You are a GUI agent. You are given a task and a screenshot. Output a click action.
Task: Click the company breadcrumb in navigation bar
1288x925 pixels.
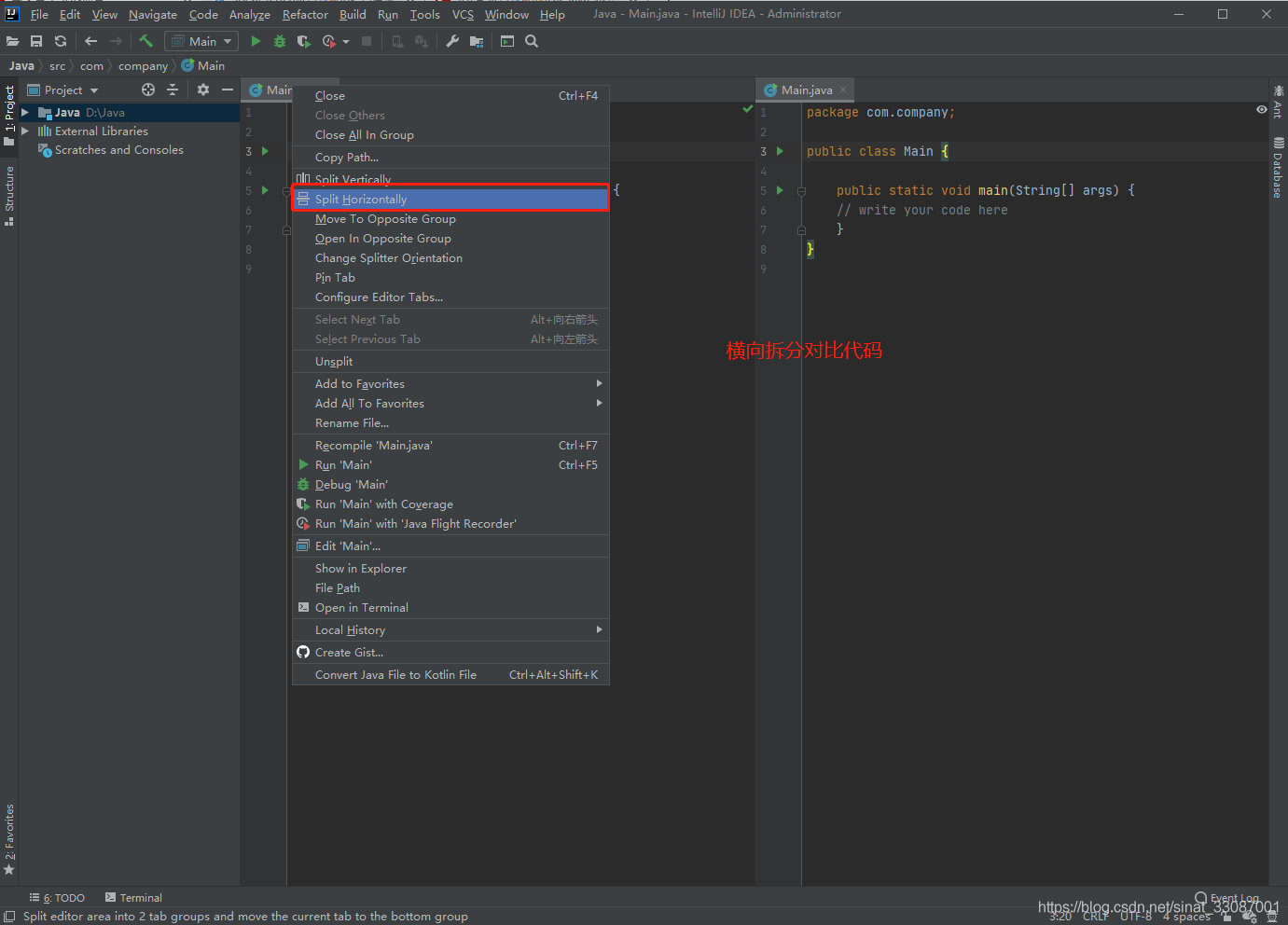[x=143, y=66]
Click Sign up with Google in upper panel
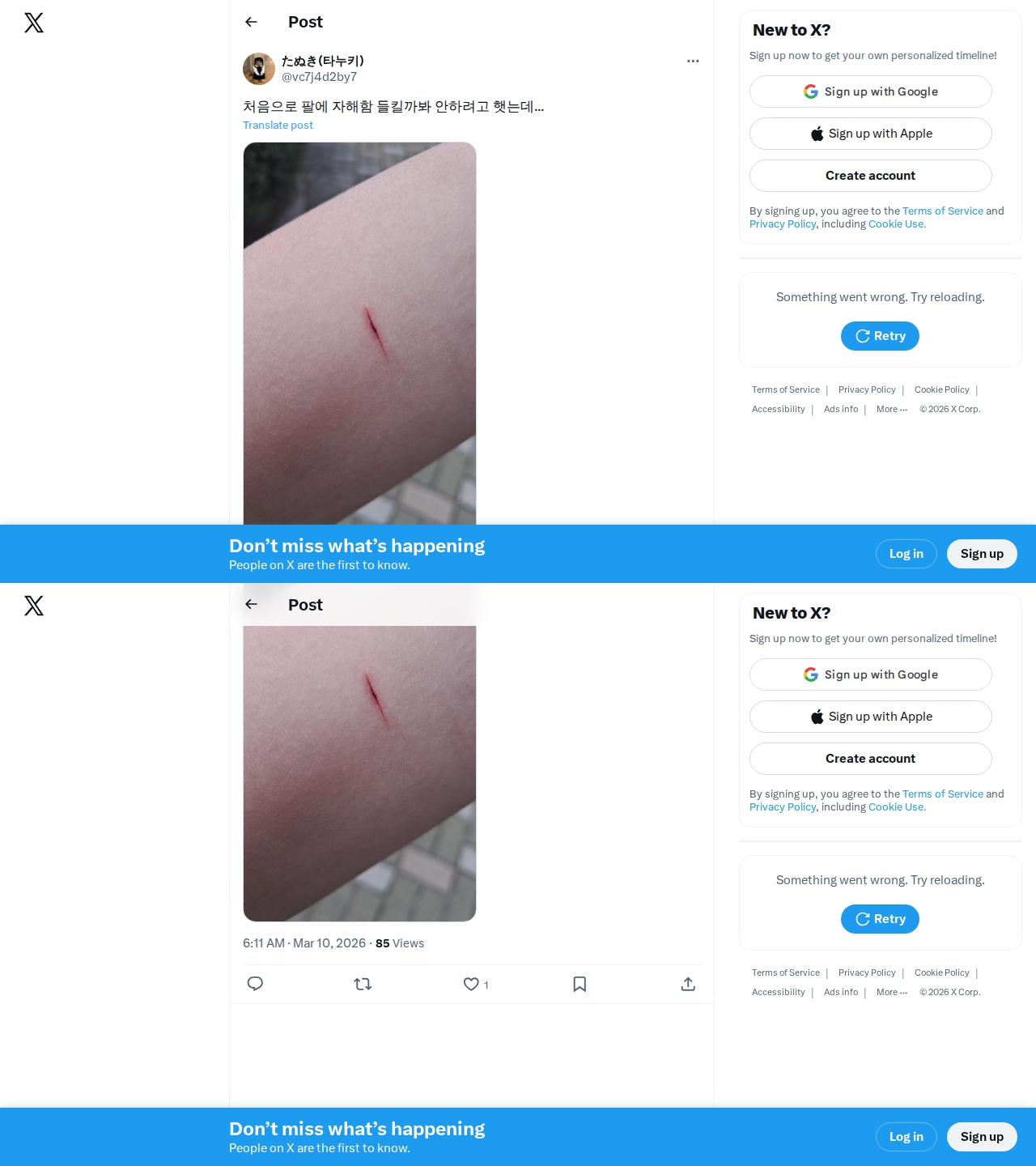The width and height of the screenshot is (1036, 1166). coord(871,91)
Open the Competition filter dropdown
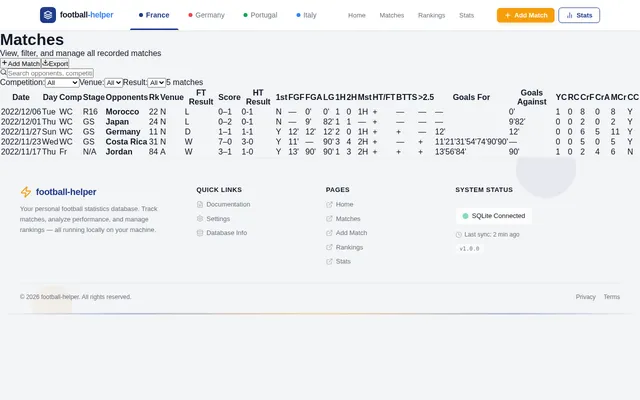Viewport: 640px width, 400px height. tap(62, 82)
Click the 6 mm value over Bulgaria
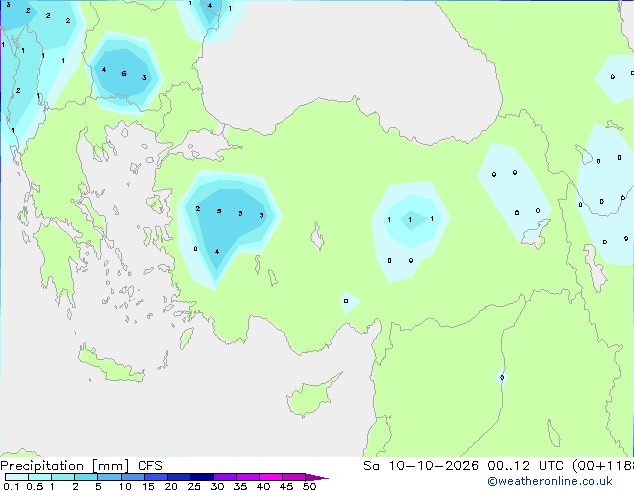This screenshot has width=634, height=490. coord(124,74)

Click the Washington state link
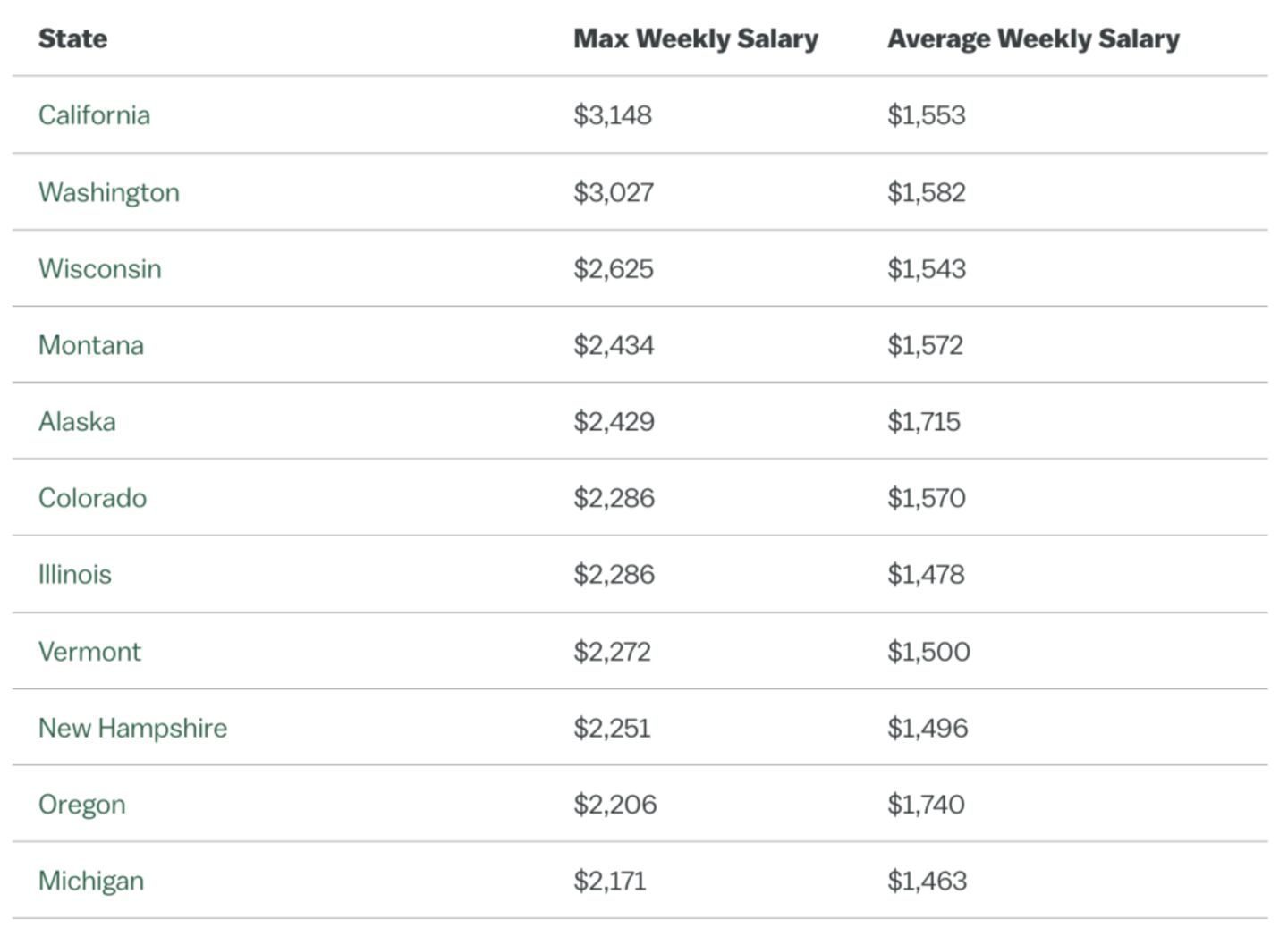[x=108, y=192]

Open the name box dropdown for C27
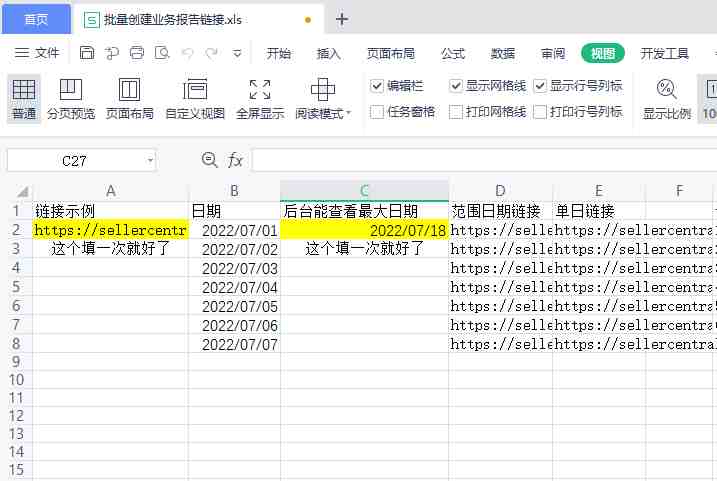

· · · · ·

Retype, word for word, the lines from the one with "Task: Click the" through the last line of the entries above, and only those lines. Leave pictures out.

Task: Click the company breadcrumb in navigation bar
1288x925 pixels.
[x=143, y=66]
Click Sign up with Google in upper panel
The width and height of the screenshot is (1036, 1166). coord(871,91)
Open the Competition filter dropdown
Viewport: 640px width, 400px height. tap(62, 82)
Click the 6 mm value over Bulgaria
This screenshot has width=634, height=490. coord(124,74)

Click the Washington state link
[x=108, y=192]

Open the name box dropdown for C27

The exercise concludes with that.